Classdesc
Classdesc is a system for adding reflection to C++, ie the
ability to query an object's structure at runtime. This is different
from run time type enquiry (RTTI), which merely returns a unique
signature for an object's type.
It consists of a preprocessor that parses class definitions, and
outputs definitions of an overloaded function (called an action,
or descriptor)
that is recursively called on the members. By defining the action on basic types such as int, floats, chars etc, the action can
be called on any arbitrary type.
The classdesc distribution comes with an action called pack
defined, which performs serialisation on objects (packing an object
into a binary representation, which may optionally be machine independent).
ClassdescMP builds on the serialisation capability of Classdesc to
provide an easy to use MPI programming environment for C++ users.
A Fortran version of Classdesc, called FClassdesc was started under a
project funded by the Australian Partnership for
Advanced Computing, but is not currently
under active development. A snapshot of this project that implements
serialisation is available from the file release area.

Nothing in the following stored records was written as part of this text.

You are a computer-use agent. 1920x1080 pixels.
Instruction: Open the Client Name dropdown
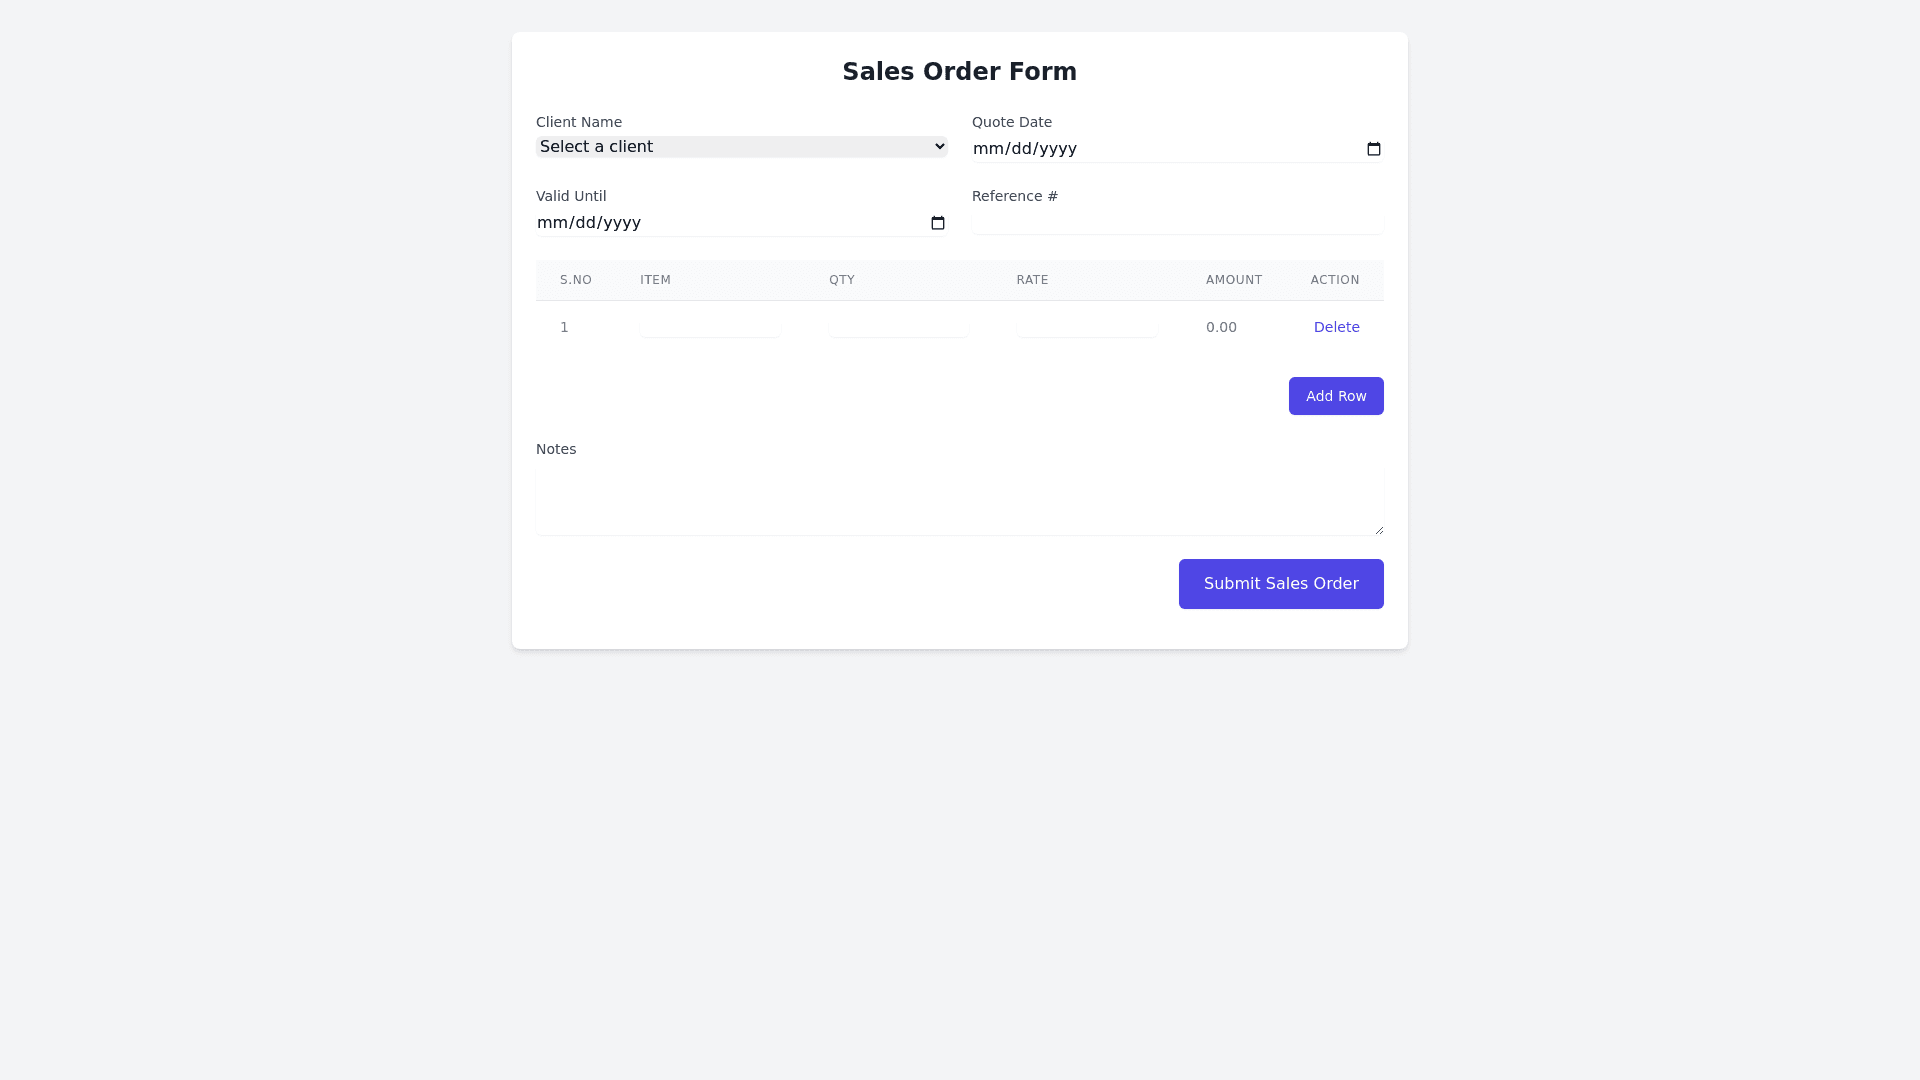pos(741,147)
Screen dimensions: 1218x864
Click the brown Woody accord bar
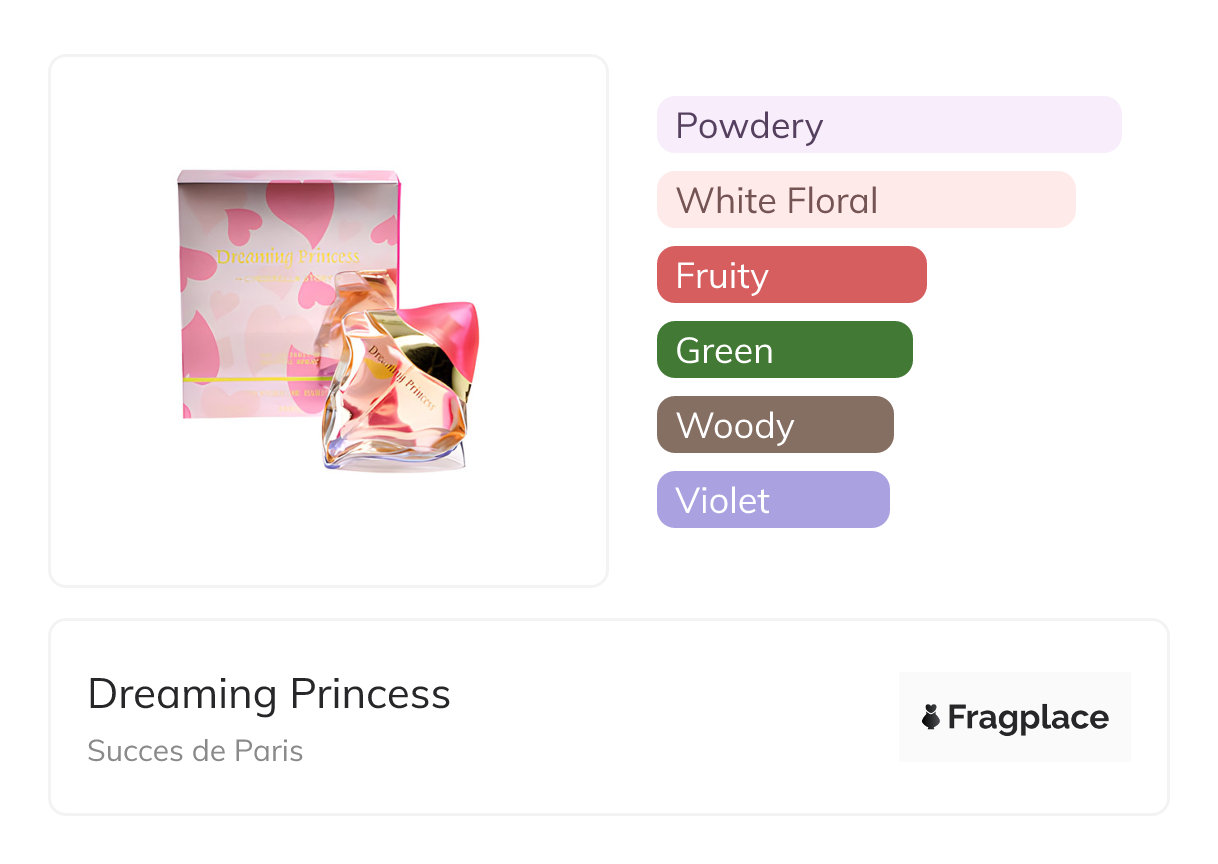point(774,425)
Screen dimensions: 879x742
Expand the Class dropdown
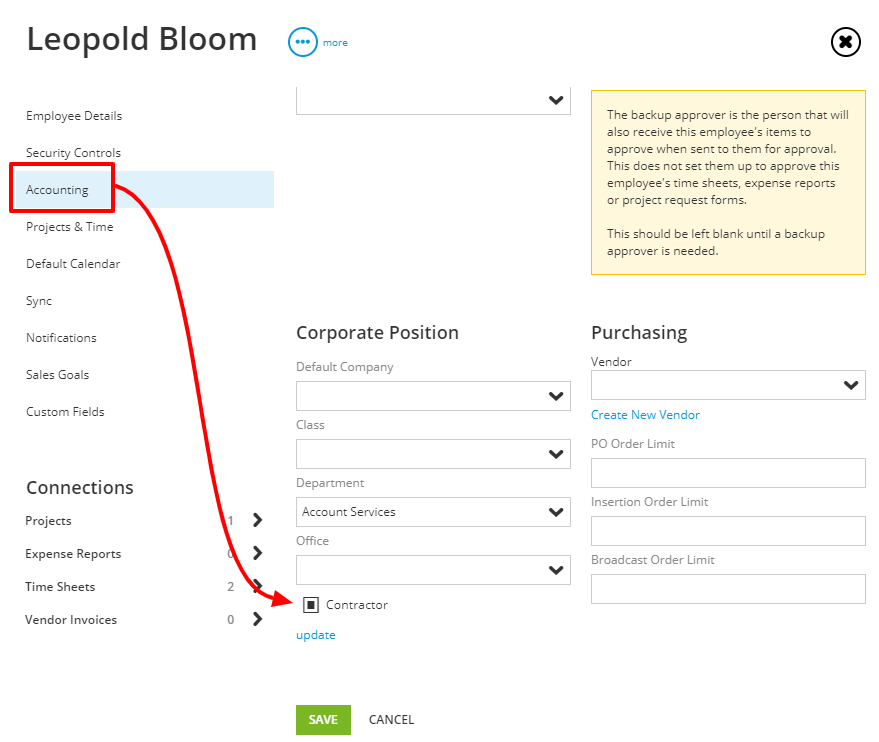click(x=433, y=454)
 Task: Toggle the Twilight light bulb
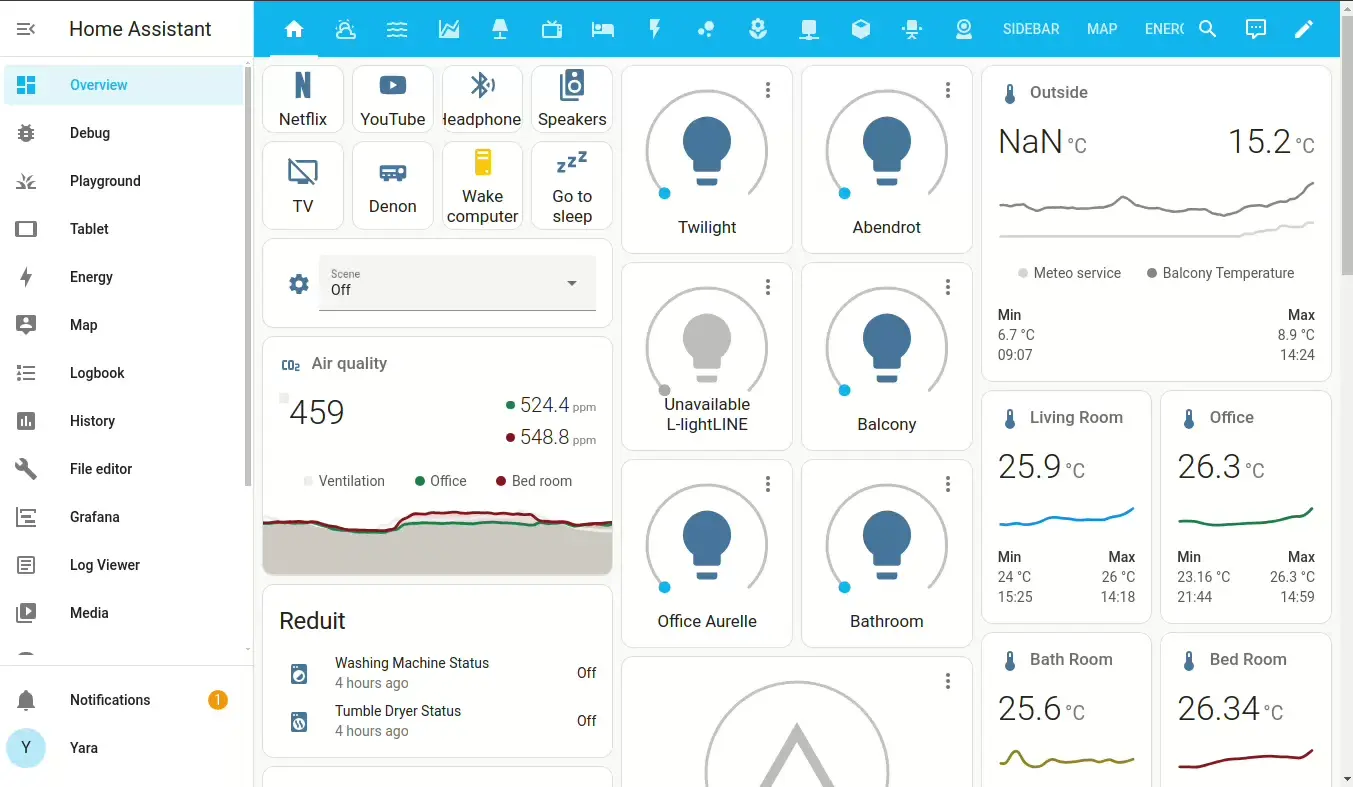point(707,150)
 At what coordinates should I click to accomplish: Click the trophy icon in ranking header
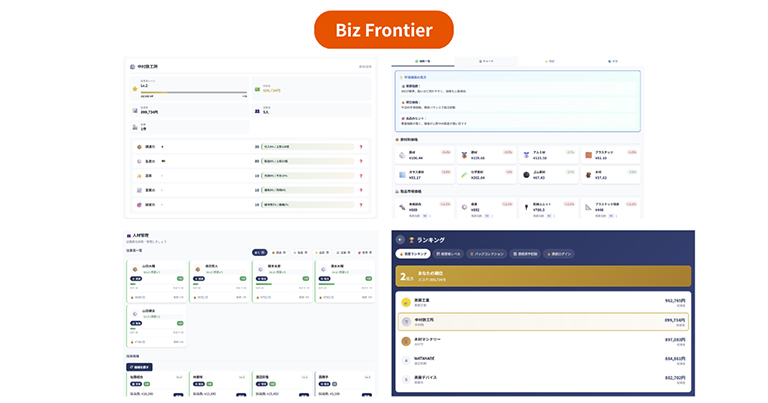(x=411, y=240)
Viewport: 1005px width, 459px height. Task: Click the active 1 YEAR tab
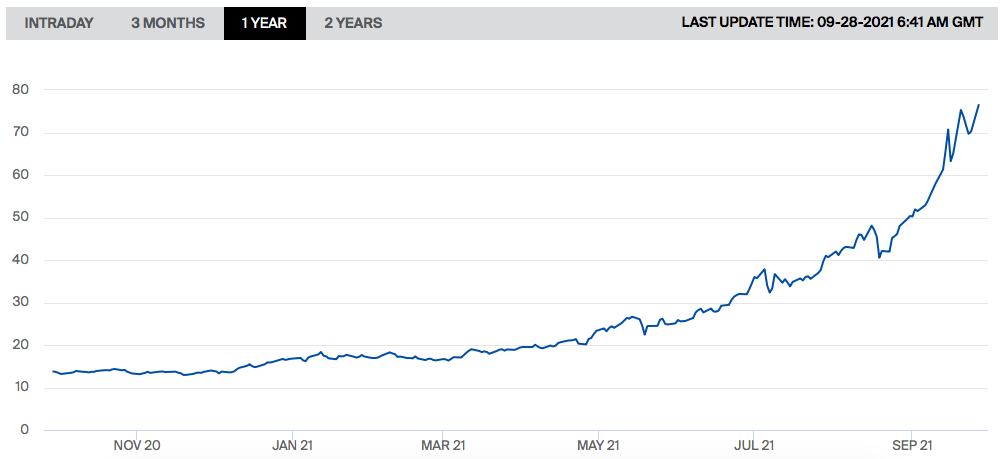click(264, 23)
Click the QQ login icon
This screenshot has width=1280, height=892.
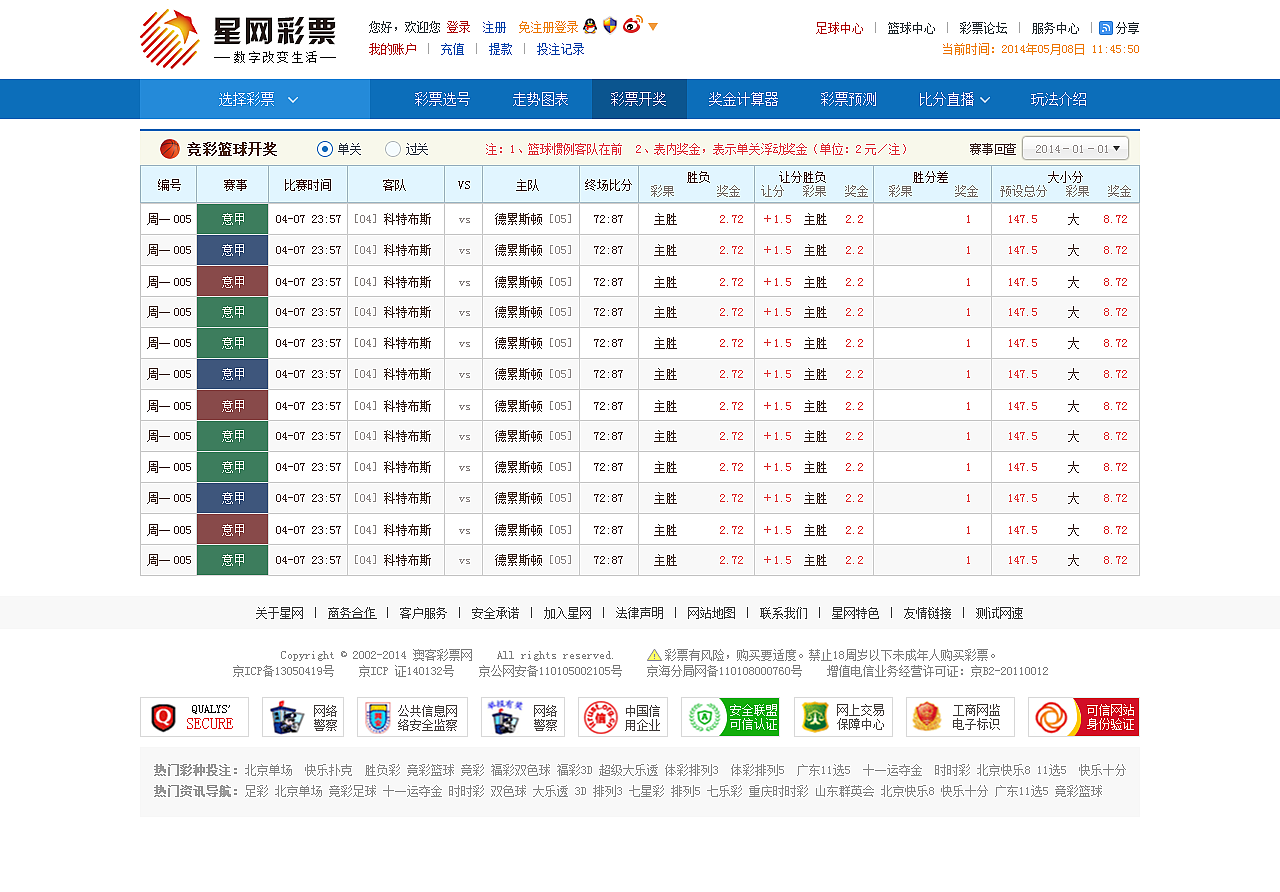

Obviously (at this stage) Classdesc is only useful for C++ programmers.
- Checkpoint/Restart. Make all relevant variables part of a single
model object, then use pack to convert this model object into a
binary stream that can be written to a file. Because the serialised
object can be machine independent, the resulting checkpoint file can
be moved between different computing architectures.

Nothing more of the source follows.